UAE’s Gulf Pharmaceuticals (Julphar) is pondering on raising $136 million through a rights issue to fuel its “ambitious turnaround plan” and extend its operations in Saudi Arabia, Iraq and Egypt, among other important markets.
One of the largest drug companies in the Middle East and Africa, Julphar stated in May that it succeeded to cut down its losses for the first three months of the year by 30 percent to $17.6 million, compared to $24.2 million a year earlier.
Julphar announced that the rights issue will better its capital position and debt outline. The new shares, given at a nominal value of 1 dirham($.27) are available to existing shareholders, with the subscription time starting on June 20 and closing on July 12, 2020.
“The new shares will provide investors with the same rights – including the right to receive all future dividends – as existing shares,” Julphar replied.
According to Shaikh Saqer Humaid Al Qasimi, chairman of the board at Julphar, the rights issue is a “key component” of the company’s transformation plan.

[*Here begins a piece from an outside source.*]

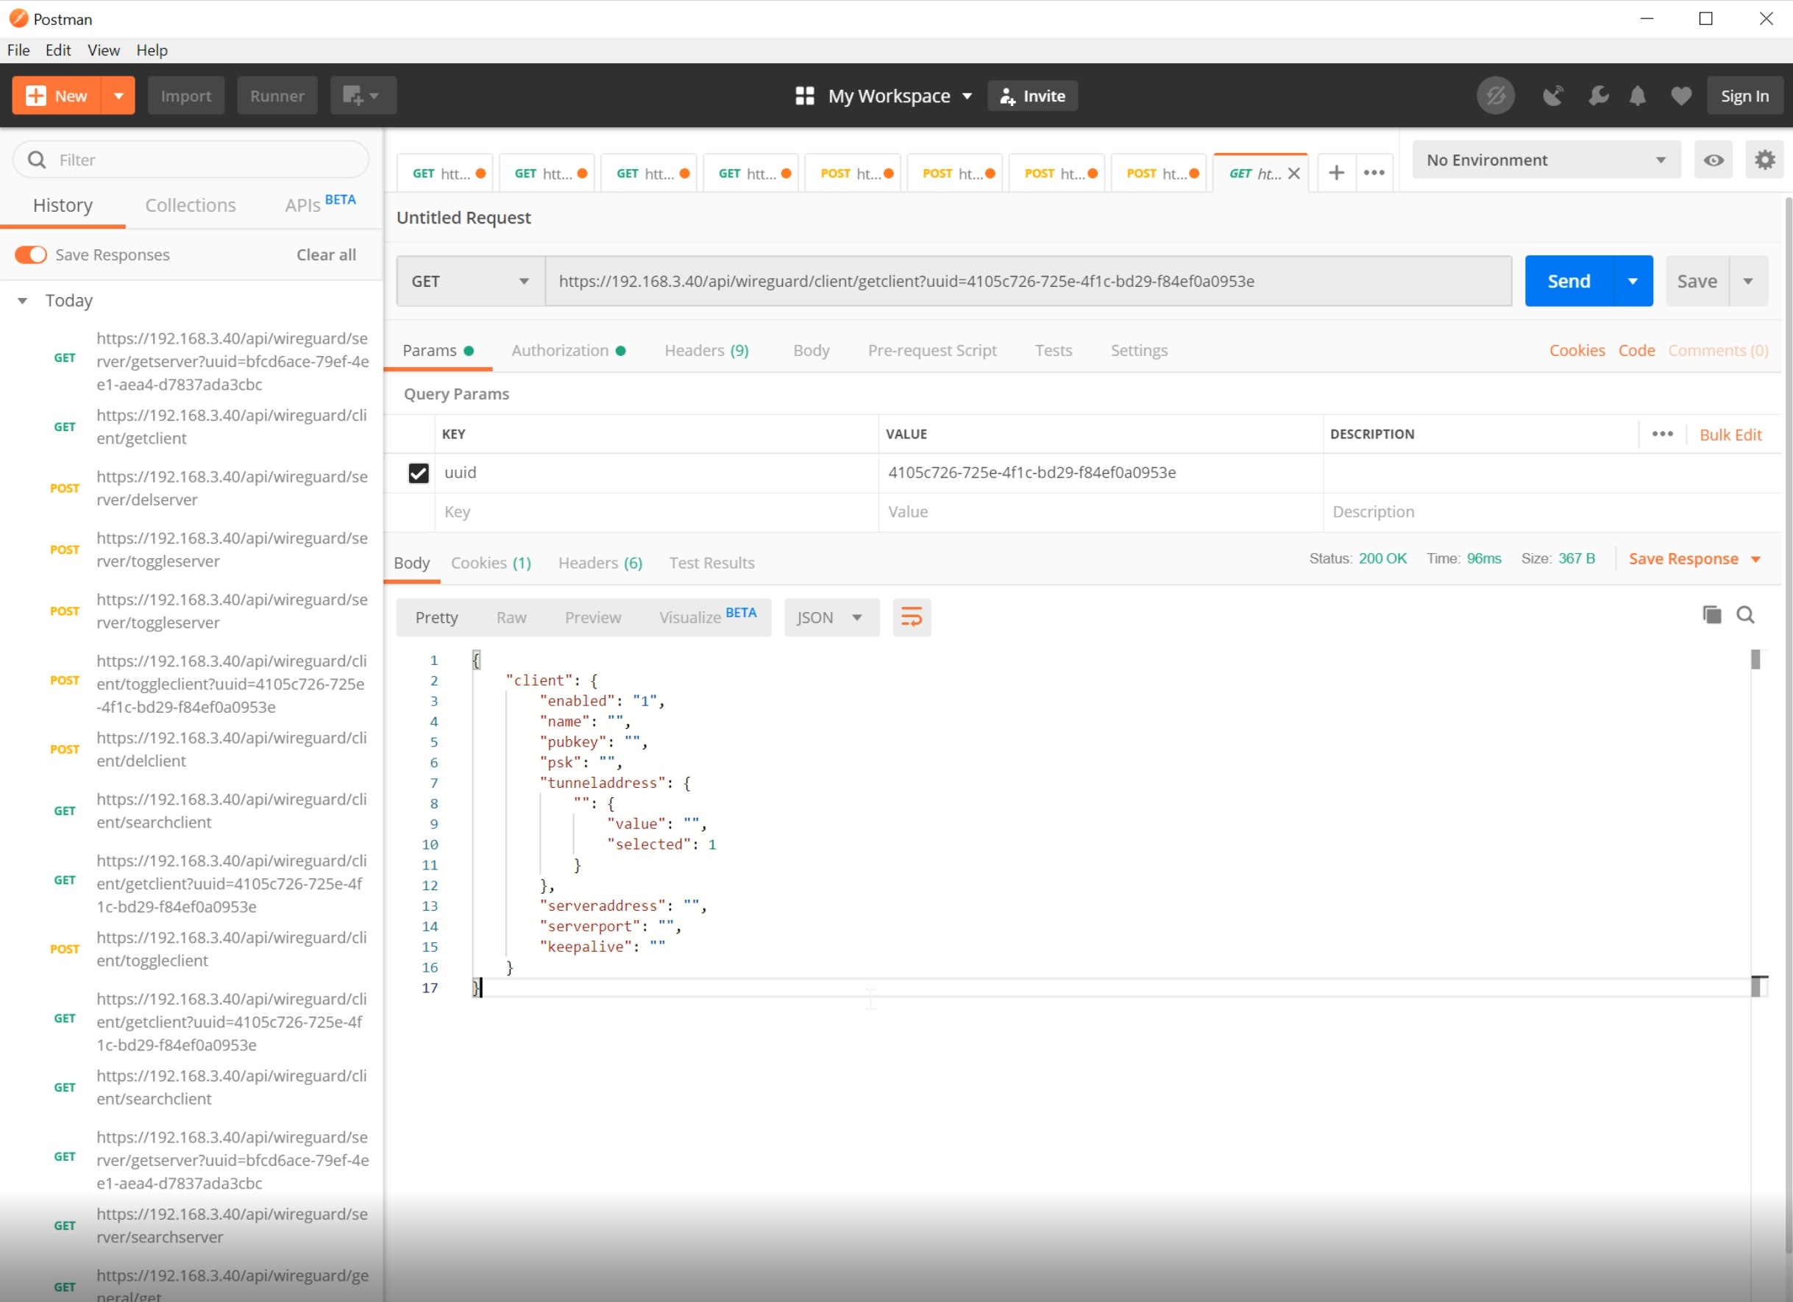
Task: Open notifications bell icon
Action: pyautogui.click(x=1637, y=96)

“In the past few months, we have accelerated our transformation journey to reclaim Julphar’s leadership position in the MENA region. The 500 million dirham rights issue is central to our turnaround strategy, which capitalists on Julphar’s core competencies to strengthen our balance sheet and invest in sustainable growth opportunities.”
This year, the company reintroduced more than 80 products in Saudi Arabia and Oman. The two countries, along with Kuwait and Bahrain, had earlier briefly halted the sale of Julphar’s drugs in 2018, causing the business to incite some damages. The firm said that Saudi Arabia, Bahrain and Oman have already raised the ban, while Kuwait is anticipated to do the same soon.